Tuesday 6 November 2012

Five years of UnderstandingSociety


This week represents the end of the fifth year of the UnderstandingSociety blog. Writing the blog continues to be a source of great intellectual growth for me, not least because it has led me to read and discuss books and articles I wouldn't otherwise have encountered. Readers have often suggested sources I hadn't previously known about, and the result is often a new perspective on a new problem for me.  For example, this week I've been directed to Francis Haskell's History and Its Images: Art and the Interpretation of the Past and John Dittmer's Local People: The Struggle for Civil Rights in Mississippi. New topics for me in the past year include polarization of the electorate, strategic action fields, neighborhood effects in cities, the market for ethnicity, the sociology of ideas, and identity economics.

The blog has now grown to almost 750 posts on a range of topics about social knowledge and the social world. (That amounts to about 750,000 words.) The range of topics has a certain amount of internal consistency over time; topics like Chinese history, microfoundations, historiography, meso-level causation, and the American civil rights movement recur over time, so it is possible to follow one set of ideas through a number of posts. At the same time, some topics that were extensively discussed in earlier years are no longer on the radar -- heterogeneity and plasticity of the social world, for example.
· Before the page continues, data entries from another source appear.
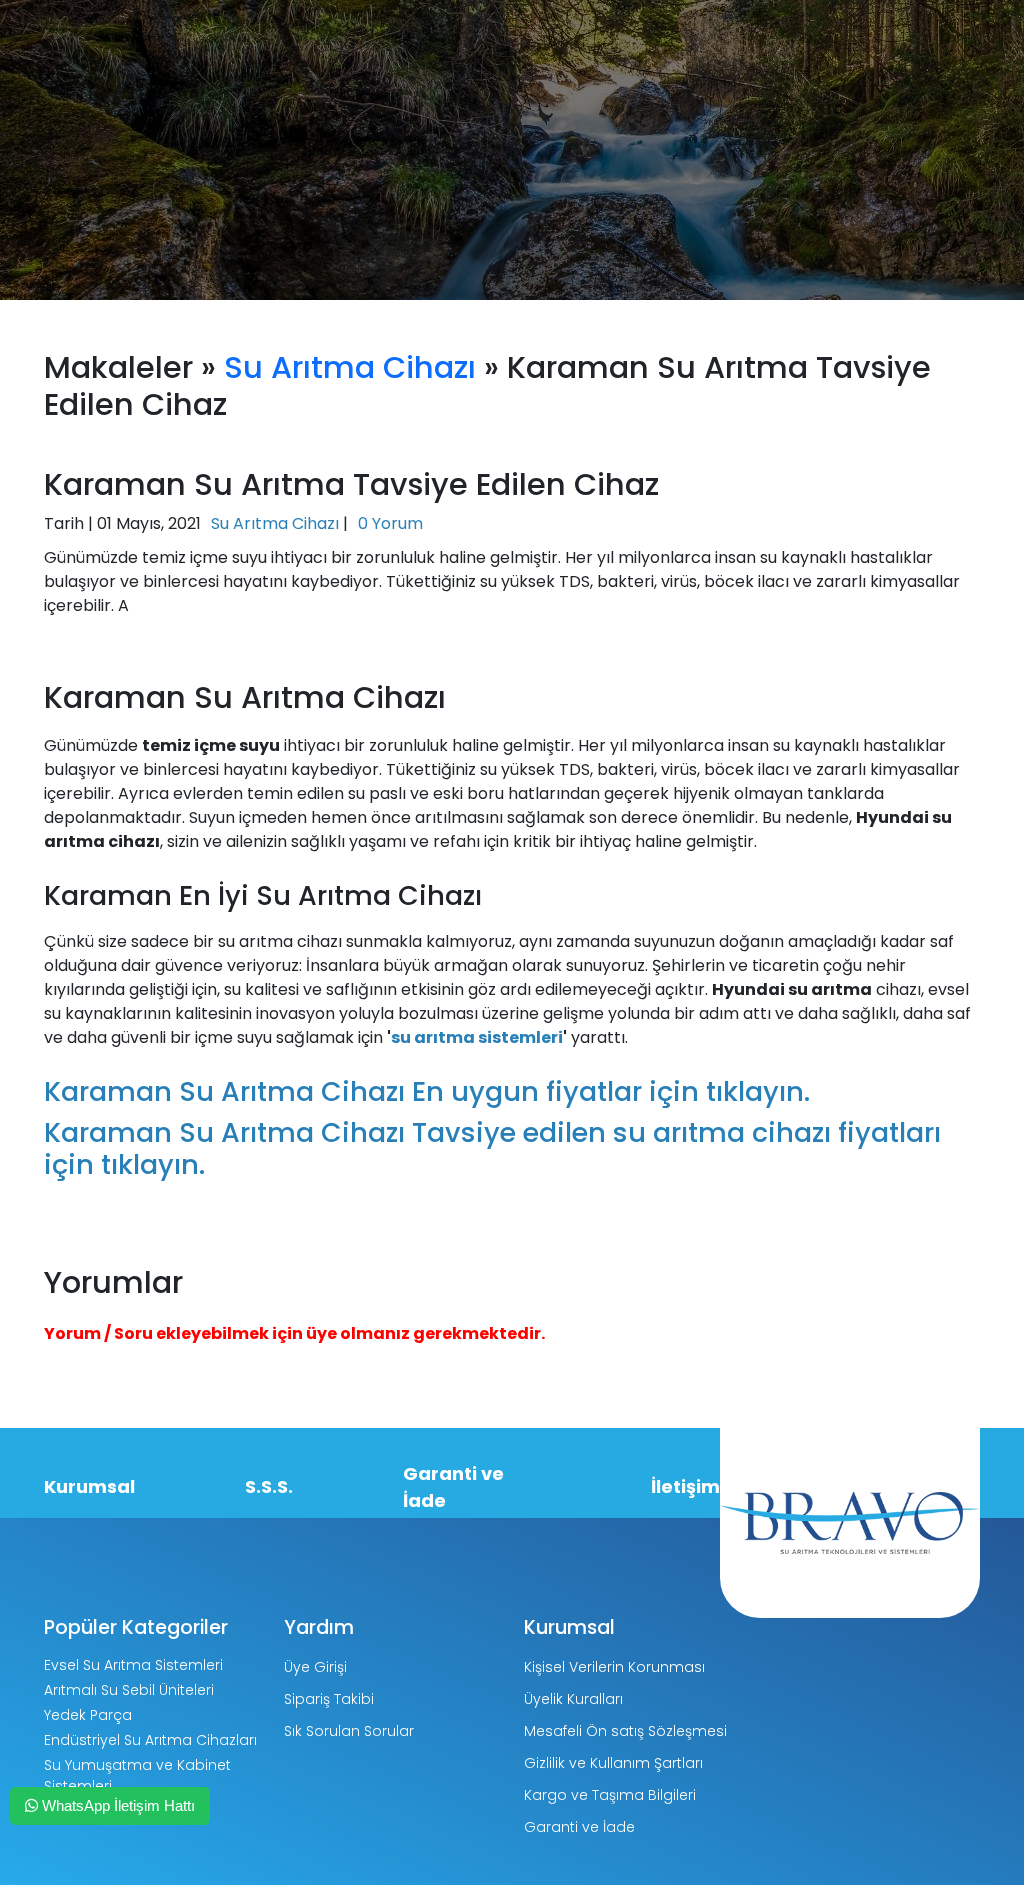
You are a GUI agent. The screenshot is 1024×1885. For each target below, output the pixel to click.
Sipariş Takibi (329, 1699)
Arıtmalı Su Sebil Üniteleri (129, 1690)
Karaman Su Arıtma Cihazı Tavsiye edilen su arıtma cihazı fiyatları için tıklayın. (492, 1148)
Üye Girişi (315, 1667)
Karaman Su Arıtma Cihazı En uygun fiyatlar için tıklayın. (427, 1091)
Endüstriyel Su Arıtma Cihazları (150, 1740)
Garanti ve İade (453, 1487)
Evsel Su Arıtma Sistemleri (133, 1665)
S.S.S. (269, 1486)
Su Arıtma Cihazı (350, 367)
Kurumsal (89, 1486)
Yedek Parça (88, 1715)
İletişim (685, 1486)
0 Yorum (390, 523)
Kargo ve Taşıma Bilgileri (610, 1795)
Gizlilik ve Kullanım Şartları (613, 1763)
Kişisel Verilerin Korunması (614, 1667)
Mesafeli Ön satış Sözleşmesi (625, 1731)
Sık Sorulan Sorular (349, 1731)
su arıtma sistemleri (477, 1037)
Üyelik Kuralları (573, 1699)
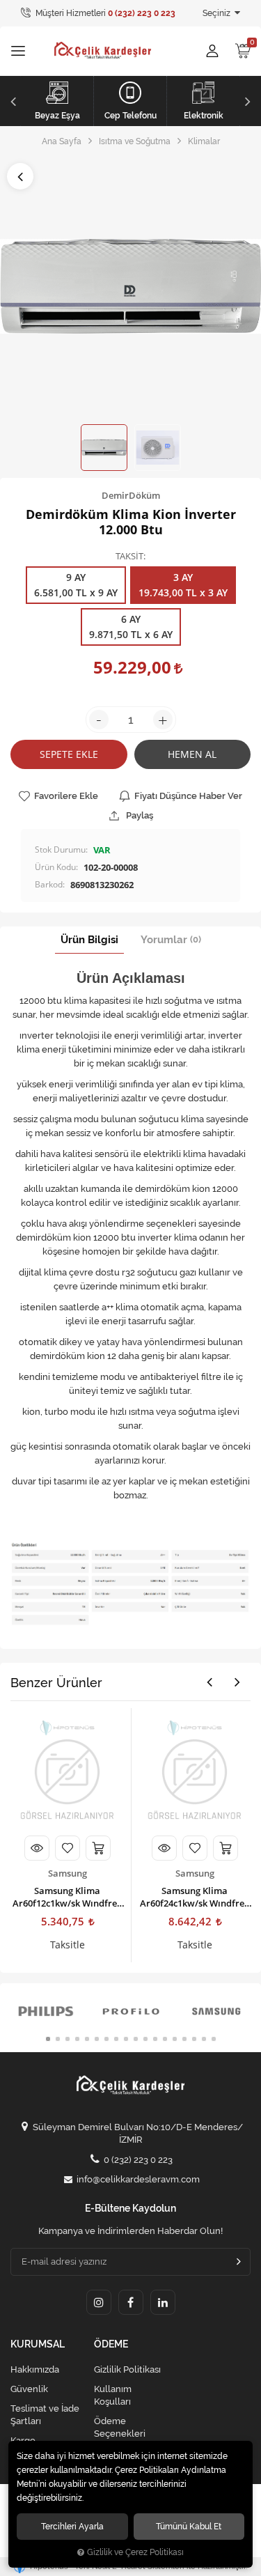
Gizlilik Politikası (127, 2369)
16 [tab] (194, 2039)
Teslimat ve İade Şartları (44, 2414)
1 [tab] (48, 2039)
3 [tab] (67, 2039)
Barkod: (50, 884)
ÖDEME (111, 2344)
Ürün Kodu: (56, 867)
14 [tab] (174, 2039)
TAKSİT (129, 556)
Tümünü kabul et (188, 2526)
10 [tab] (136, 2039)
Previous (11, 101)
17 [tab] (204, 2039)
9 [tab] (126, 2039)
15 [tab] (184, 2039)
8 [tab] (116, 2039)
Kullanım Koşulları (113, 2395)
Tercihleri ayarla (72, 2526)
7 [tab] (106, 2039)
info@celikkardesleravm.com (138, 2179)
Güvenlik (29, 2389)
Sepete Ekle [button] (69, 754)
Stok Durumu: (61, 849)
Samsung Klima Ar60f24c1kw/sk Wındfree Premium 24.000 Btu (194, 1896)
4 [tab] (77, 2039)
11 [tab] (145, 2039)
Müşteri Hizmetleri (104, 13)
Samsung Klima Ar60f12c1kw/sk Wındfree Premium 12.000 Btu (67, 1896)
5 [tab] (87, 2039)
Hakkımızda (34, 2369)
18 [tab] (213, 2039)
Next (249, 101)
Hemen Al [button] (192, 754)
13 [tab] (165, 2039)
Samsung (67, 1873)
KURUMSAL (37, 2344)
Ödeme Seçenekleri (119, 2427)
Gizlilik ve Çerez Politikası (135, 2552)
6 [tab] (97, 2039)
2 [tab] (58, 2039)
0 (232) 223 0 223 (138, 2160)
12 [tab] (155, 2039)
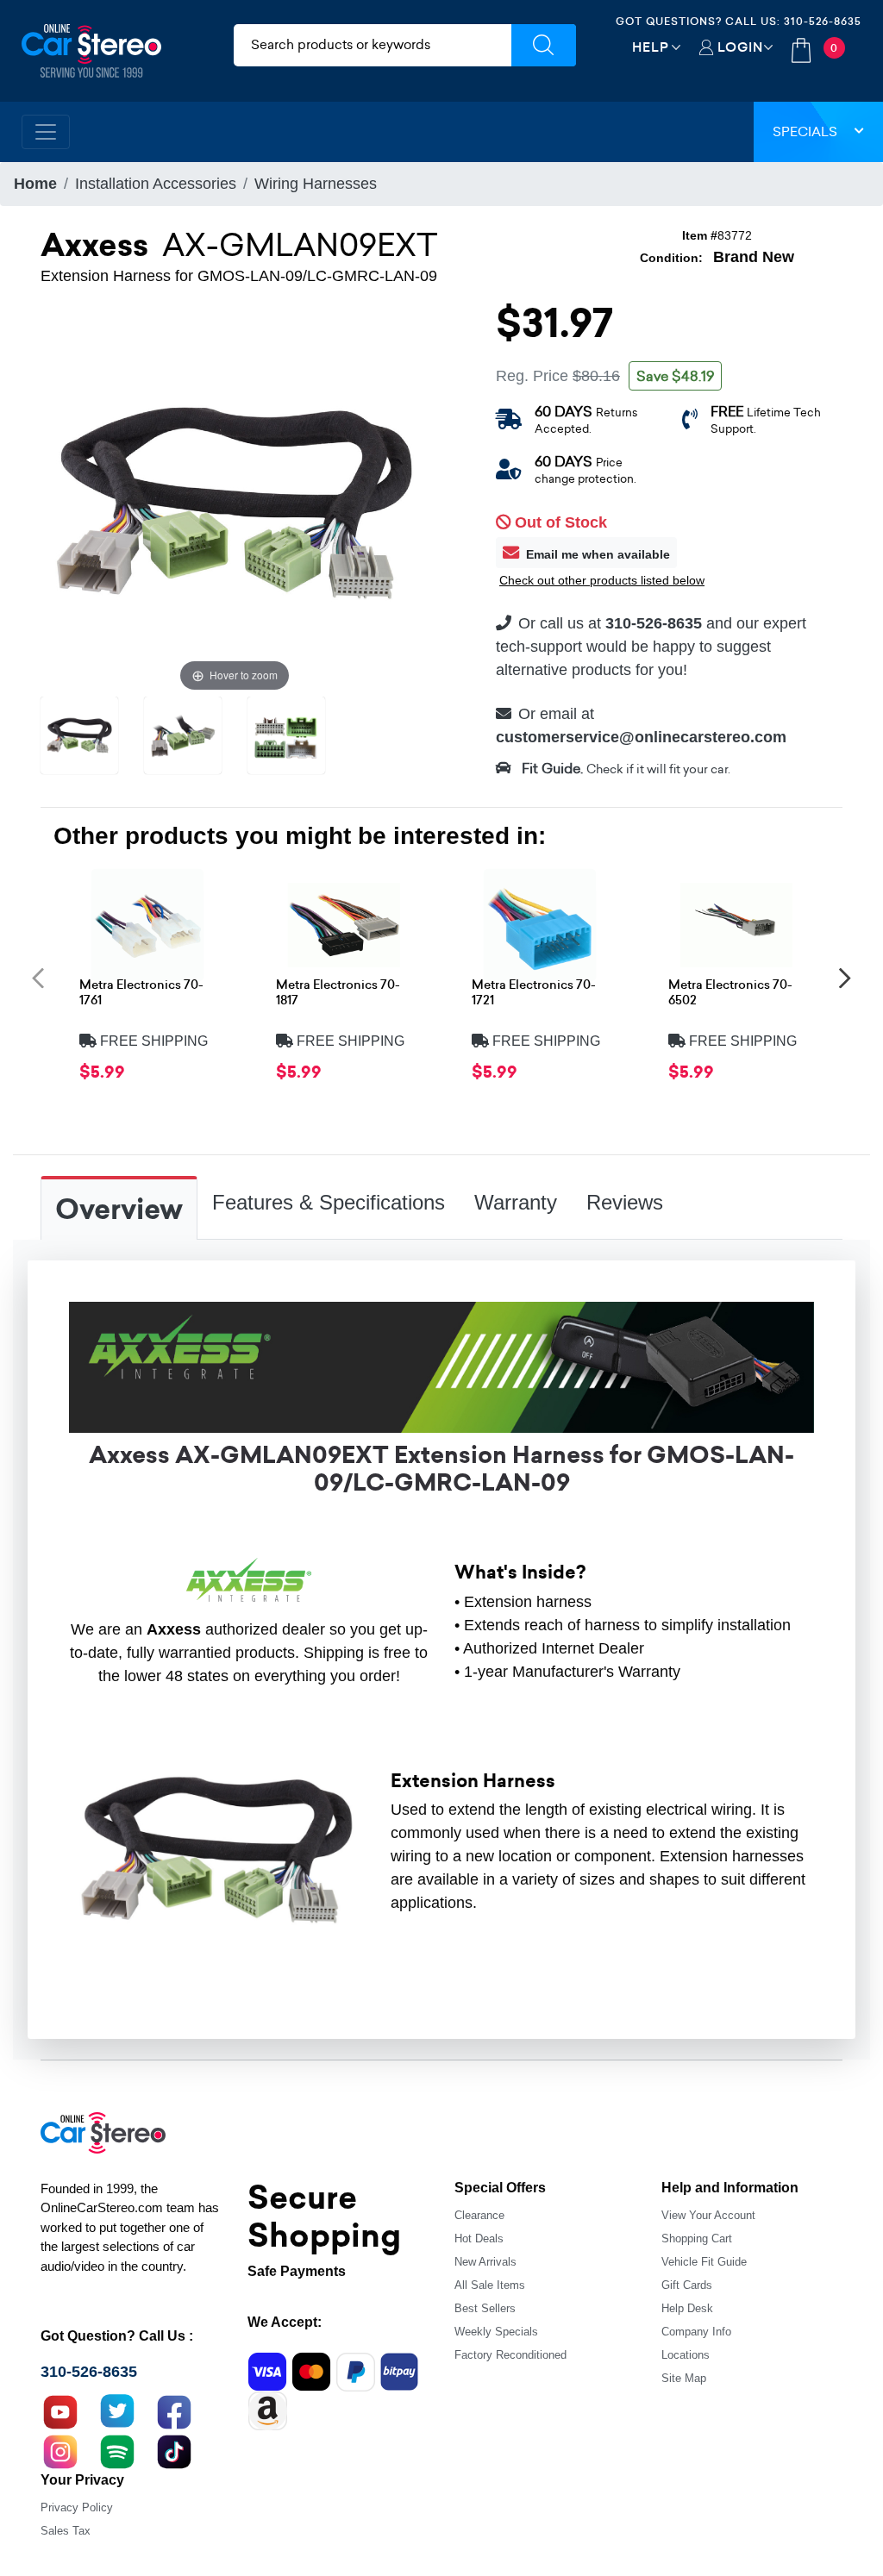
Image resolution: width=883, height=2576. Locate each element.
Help (650, 47)
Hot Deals (479, 2238)
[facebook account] (174, 2410)
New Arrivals (485, 2261)
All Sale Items (489, 2285)
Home (35, 183)
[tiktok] (174, 2449)
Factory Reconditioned (510, 2354)
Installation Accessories (155, 183)
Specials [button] (805, 131)
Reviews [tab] (624, 1202)
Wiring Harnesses (315, 183)
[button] (38, 977)
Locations (685, 2354)
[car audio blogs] (117, 2449)
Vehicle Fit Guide (704, 2261)
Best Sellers (485, 2308)
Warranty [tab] (515, 1202)
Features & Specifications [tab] (328, 1202)
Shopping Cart (696, 2238)
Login (740, 47)
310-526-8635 (822, 21)
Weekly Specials (496, 2331)
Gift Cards (686, 2285)
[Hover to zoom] (235, 501)
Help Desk (687, 2308)
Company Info (696, 2331)
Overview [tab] (119, 1209)
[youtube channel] (60, 2410)
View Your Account (708, 2215)
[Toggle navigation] (46, 132)
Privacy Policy (77, 2507)
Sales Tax (66, 2530)
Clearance (479, 2215)
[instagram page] (60, 2449)
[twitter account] (117, 2410)
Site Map (683, 2378)
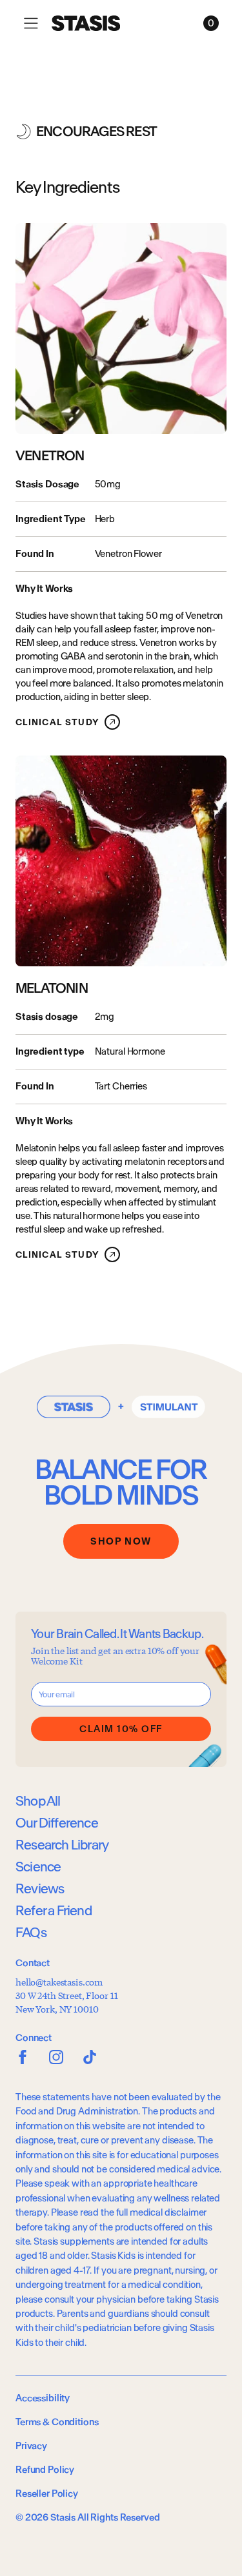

Each year the distribution of topics seems to change significantly. For a while there were a great many posts on the philosophy of history; then there were a number of posts on Rawls and political theory. Philosophy of social science topics have always been a frequent part of the blog, but other topics rise and fall in frequency.  In the past year the largest group of posts have been on various aspects of sociology and sociological theory (18%), followed by social critique of inequalities and racism (15%), philosophy of social science (10%), philosophy of history (6%), and China (6%).  The labels and categories help readers to find related posts on subjects of interest to them. And the search function helps to locate earlier discussions of a given point or author.

Readership has continued to expand -- thanks, readers! -- with about 2,800 subscribers and 2,600 followers on Twitter and Facebook. There are about 80,000-100,000 page views per month, or about one million page views per year. And the readership continues to be pretty international, with visits from over 160 countries in the past year. Readers from the US represent 60% of visits, UK (12%), Canada (7%), Australia (4%), India (4%), Philippines (3%), Germany (3%), France (2%), and the Netherlands (1.4%).

So thanks for reading, and please continue to comment occasionally and suggest other points of view and other sources that you think valuable! If I have one specific goal for the coming year, it is to find some ways of increasing the amount of engagement with readers that takes place on the blog and in the Twitter and Facebook streams. Facebook in particular is a good environment for creating some exchanges about ideas, applications, and examples of social phenomena from other places (link). It would be very interesting, for example, for readers in Indonesia, Brazil, Egypt, France, and Japan to offer their own descriptions of the systems of race and ethnicity that are at work in creating inequalities across social groups in those countries. This is what I tried to do in an entry on the racial system of Jim Crow in the United States (link); are there similar systems in other countries?